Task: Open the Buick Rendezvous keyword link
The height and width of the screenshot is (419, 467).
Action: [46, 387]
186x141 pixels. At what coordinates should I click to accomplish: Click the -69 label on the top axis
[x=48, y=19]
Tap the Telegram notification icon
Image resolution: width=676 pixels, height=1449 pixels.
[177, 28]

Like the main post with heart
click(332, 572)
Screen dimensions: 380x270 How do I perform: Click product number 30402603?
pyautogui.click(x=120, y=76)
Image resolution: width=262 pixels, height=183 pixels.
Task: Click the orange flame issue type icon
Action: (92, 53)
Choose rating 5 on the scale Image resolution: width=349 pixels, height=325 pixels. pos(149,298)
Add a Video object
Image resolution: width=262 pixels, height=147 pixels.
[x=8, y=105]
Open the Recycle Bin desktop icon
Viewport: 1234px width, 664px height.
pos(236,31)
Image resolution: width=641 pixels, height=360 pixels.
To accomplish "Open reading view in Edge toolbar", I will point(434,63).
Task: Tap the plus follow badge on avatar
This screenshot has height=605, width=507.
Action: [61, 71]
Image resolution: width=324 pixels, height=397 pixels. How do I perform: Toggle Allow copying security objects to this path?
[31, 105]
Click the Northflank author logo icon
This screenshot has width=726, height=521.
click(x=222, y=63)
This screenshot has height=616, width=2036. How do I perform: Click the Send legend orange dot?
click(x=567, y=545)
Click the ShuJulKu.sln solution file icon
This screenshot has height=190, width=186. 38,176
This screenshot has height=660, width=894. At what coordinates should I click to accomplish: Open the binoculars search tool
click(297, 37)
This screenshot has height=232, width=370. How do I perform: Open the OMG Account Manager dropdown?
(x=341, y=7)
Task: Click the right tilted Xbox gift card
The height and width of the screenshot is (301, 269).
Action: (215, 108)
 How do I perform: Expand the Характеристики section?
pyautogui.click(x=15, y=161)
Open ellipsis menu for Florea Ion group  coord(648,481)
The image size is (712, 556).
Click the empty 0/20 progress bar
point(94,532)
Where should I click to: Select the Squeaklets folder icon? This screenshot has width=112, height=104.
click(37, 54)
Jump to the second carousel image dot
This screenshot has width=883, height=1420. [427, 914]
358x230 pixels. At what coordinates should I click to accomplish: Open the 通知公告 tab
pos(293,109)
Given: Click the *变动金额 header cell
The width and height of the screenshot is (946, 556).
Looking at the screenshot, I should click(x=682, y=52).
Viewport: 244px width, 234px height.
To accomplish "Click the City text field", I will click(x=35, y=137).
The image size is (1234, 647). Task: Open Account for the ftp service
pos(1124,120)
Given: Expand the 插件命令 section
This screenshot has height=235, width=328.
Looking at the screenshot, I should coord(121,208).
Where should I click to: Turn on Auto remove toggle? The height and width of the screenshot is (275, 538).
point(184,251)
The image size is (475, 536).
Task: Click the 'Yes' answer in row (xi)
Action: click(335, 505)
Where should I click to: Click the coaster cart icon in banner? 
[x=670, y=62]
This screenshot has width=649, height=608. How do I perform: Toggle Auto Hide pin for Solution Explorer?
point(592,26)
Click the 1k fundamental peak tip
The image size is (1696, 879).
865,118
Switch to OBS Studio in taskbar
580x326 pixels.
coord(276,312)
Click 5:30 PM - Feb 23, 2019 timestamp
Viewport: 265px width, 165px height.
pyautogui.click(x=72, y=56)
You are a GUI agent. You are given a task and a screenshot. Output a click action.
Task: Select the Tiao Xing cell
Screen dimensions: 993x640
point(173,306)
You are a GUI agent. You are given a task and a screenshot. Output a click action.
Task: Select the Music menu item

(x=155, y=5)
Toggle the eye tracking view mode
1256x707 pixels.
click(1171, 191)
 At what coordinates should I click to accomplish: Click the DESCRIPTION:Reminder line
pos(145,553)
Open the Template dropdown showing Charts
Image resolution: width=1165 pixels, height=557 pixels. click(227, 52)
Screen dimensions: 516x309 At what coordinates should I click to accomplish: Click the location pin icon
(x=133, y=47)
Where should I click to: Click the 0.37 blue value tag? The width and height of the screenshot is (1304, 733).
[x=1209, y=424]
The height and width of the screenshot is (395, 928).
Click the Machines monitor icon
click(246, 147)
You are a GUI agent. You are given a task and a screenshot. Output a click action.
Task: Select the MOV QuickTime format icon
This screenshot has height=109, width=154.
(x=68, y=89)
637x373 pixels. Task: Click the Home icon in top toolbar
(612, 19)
__________
• Exercise objective: Above are the entries; count how many of their lines contain the word "will" and give only that number.

• Result of this exercise: 2